In cluster_configuration/example-cluster-scheduler.json: Update the scheduler address to be the address for the network interface you chose for INTERFACE=... above. If you are not using UCX, you'll need to adjust the address to be tcp://... rather than ucx://.... Note that example-cluster-scheduler.json is just an example scheduler configuration. See the Dask docs for more details on how you can generate your own and make it available to all cluster nodes.

To start up the cluster, please run the following on every node from tpcx_bb/cluster_configuration/.

bash cluster-startup.sh NVLINK

Running the Queries

To run a query, starting from the repository root, go to the query specific subdirectory.

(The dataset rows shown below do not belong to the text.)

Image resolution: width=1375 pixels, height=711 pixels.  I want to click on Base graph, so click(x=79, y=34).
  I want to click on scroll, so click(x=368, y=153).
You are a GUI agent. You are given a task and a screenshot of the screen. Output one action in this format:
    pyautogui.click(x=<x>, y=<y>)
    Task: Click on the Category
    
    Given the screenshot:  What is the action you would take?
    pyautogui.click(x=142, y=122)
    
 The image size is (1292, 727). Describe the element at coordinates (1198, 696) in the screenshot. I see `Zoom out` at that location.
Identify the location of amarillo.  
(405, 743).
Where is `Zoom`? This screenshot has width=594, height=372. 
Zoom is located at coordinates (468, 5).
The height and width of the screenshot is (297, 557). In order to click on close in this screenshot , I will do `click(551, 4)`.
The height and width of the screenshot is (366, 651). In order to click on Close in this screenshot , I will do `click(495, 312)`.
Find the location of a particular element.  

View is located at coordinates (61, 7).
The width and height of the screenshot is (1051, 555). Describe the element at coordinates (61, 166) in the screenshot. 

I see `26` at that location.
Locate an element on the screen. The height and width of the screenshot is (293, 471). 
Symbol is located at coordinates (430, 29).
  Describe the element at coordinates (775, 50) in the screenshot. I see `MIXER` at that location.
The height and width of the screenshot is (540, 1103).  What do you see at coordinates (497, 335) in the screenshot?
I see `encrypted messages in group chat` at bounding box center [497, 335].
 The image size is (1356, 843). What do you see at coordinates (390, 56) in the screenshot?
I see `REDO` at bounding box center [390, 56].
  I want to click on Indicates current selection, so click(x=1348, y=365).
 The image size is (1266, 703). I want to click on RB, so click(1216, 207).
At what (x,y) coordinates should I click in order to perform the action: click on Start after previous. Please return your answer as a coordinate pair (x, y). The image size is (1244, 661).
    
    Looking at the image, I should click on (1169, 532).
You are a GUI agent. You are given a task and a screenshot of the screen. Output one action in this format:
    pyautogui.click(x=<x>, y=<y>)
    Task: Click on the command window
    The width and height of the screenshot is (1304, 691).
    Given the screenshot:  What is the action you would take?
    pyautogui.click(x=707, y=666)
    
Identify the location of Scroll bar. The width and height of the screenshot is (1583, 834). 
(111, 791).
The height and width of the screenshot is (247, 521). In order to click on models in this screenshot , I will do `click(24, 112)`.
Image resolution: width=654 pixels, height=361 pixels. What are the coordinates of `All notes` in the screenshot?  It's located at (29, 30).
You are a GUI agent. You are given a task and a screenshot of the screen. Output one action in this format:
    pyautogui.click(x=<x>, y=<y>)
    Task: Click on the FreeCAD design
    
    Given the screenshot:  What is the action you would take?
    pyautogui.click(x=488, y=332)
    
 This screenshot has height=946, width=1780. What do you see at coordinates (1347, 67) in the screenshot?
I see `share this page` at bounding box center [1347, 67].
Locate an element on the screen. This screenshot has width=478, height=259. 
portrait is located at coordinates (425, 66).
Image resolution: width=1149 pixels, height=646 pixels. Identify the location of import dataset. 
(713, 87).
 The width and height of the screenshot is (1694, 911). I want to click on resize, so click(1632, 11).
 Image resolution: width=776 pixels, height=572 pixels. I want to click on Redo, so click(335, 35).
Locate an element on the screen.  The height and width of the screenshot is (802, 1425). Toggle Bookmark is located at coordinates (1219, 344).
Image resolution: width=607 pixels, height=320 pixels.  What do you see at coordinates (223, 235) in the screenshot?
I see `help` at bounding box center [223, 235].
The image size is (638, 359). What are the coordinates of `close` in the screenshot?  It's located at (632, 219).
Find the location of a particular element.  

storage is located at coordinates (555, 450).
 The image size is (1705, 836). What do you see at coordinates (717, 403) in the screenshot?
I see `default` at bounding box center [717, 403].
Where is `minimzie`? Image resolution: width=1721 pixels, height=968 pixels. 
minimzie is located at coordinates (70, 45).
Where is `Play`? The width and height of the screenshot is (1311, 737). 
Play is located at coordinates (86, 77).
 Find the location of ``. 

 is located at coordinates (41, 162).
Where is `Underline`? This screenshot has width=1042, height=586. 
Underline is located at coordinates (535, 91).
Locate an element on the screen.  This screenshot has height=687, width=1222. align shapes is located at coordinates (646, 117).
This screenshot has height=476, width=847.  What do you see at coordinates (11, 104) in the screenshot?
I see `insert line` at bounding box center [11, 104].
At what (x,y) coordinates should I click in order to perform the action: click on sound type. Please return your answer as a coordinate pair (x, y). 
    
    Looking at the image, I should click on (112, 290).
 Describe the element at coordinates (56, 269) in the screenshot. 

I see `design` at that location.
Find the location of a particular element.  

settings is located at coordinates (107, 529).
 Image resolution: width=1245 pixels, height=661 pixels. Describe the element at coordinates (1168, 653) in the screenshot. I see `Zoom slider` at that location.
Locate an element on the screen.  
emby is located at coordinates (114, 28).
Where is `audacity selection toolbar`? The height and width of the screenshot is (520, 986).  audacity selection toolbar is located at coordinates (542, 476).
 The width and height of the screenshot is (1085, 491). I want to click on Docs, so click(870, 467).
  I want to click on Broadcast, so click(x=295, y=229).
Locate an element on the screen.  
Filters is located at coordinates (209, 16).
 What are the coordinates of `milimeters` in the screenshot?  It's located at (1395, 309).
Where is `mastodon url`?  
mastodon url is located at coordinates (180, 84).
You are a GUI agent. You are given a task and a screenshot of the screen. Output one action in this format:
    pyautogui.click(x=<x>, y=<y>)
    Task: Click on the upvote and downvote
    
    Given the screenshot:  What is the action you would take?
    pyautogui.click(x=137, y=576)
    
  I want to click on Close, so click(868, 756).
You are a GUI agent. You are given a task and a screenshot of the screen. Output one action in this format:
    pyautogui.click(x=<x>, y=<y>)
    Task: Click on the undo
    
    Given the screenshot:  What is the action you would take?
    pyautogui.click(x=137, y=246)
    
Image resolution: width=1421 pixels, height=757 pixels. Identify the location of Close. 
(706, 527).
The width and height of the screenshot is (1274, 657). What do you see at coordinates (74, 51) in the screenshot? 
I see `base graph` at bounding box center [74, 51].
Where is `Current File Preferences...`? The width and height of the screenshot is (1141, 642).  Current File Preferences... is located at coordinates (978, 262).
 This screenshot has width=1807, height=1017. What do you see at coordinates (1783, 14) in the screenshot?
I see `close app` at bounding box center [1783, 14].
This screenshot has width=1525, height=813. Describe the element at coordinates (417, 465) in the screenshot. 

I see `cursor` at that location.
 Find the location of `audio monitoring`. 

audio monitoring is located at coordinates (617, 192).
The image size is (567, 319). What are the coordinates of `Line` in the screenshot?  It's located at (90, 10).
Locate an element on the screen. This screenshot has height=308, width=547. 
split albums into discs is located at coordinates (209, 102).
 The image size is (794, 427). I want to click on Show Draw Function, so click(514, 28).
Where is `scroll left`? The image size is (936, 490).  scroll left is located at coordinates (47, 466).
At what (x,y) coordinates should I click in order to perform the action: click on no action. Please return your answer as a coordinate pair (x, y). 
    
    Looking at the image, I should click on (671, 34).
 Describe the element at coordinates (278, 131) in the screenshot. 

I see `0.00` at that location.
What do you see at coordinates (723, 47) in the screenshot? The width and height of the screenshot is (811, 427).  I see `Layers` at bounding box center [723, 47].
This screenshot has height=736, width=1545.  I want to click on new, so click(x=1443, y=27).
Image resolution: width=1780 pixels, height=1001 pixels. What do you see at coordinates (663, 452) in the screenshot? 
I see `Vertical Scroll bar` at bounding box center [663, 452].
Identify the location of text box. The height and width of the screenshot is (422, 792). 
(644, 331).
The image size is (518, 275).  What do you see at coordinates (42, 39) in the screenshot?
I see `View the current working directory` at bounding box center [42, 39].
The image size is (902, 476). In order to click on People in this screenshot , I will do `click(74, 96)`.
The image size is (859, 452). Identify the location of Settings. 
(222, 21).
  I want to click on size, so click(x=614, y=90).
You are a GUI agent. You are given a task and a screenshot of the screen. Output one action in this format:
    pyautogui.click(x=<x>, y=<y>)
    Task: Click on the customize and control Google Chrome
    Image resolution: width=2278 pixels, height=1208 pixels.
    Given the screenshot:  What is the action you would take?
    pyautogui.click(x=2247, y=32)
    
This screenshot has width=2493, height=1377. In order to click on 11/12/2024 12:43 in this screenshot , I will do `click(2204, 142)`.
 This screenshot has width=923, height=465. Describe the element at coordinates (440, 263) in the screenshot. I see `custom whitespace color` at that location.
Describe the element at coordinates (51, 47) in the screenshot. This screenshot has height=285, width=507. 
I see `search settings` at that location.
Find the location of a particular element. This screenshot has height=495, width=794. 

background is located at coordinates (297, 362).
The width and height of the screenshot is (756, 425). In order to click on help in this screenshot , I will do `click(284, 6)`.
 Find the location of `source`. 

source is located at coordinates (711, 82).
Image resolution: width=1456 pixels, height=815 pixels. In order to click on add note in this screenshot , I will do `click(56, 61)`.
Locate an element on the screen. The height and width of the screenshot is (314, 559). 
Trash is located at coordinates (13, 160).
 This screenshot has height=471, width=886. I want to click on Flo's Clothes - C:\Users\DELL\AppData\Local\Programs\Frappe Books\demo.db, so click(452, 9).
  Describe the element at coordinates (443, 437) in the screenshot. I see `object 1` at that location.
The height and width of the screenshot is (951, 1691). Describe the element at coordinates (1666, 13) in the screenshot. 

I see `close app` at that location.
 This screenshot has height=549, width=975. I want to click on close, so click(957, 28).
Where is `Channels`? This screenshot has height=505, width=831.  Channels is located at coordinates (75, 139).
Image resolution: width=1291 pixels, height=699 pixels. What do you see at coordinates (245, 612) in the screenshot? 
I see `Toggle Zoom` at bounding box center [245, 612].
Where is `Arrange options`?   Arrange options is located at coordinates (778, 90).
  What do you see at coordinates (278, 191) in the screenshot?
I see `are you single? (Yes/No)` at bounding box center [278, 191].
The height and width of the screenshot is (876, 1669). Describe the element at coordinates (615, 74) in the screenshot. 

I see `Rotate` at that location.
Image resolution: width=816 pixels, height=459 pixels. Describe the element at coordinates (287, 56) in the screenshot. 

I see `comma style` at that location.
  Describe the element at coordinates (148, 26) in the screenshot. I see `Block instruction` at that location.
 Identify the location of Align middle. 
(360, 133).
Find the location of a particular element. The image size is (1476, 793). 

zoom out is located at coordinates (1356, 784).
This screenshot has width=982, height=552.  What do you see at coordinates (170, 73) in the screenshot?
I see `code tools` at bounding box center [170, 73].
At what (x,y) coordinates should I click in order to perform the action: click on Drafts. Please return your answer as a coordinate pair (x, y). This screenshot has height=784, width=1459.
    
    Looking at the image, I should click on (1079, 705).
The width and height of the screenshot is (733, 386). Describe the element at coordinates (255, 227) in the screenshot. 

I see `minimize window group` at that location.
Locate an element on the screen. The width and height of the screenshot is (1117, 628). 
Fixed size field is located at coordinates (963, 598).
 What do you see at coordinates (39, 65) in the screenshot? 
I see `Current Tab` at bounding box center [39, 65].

For example, to run q07:

cd tpcx_bb/queries/q07/

The queries assume that they can attach to a running Dask cluster. Cluster address and other benchmark configuration lives in a yaml file.

conda activate rapids-tpcx-bb
python tpcx_bb_query_07.py --config_file=../../benchmark_runner/benchmark_config.yaml

Performance Tracking

This repository includes optional performance-tracking automation using Google Sheets. To enable logging query runtimes, on the client node:

export GOOGLE_SHEETS_CREDENTIALS_PATH=<path to creds.json>

Then configure the --sheet and --tab arguments in benchmark_config.yaml.

Running all of the Queries

The included benchmark_runner.py script will run all queries sequentially. Configuration for this type of end-to-end run is specified in benchmark_runner/benchmark_config.yaml.

To run all queries, cd to tpcx_bb/ and:

python benchmark_runner.py --config_file benchmark_runner/benchmark_config.yaml

By default, this will run each query once. You can control the number of repeats by changing the N_REPEATS variable in the script.

BlazingSQL

We include BlazingSQL implementations of several queries. As we continue scale testing BlazingSQL implementations, we'll add them to the queries folder in the appropriate locations.

Cluster Configuration for TCP

BlazingSQL currently supports clusters using TCP. Please follow the instructions above, making sure to use the InfiniBand interface as the INTERFACE variable. Then, start the cluster with:

bash cluster_configuration/bsql-cluster-startup.sh TCP

Data Generation

The RAPIDS queries expect Apache Parquet formatted data. We provide a script which can be used to convert bigBench dataGen's raw CSV files to optimally sized Parquet partitions.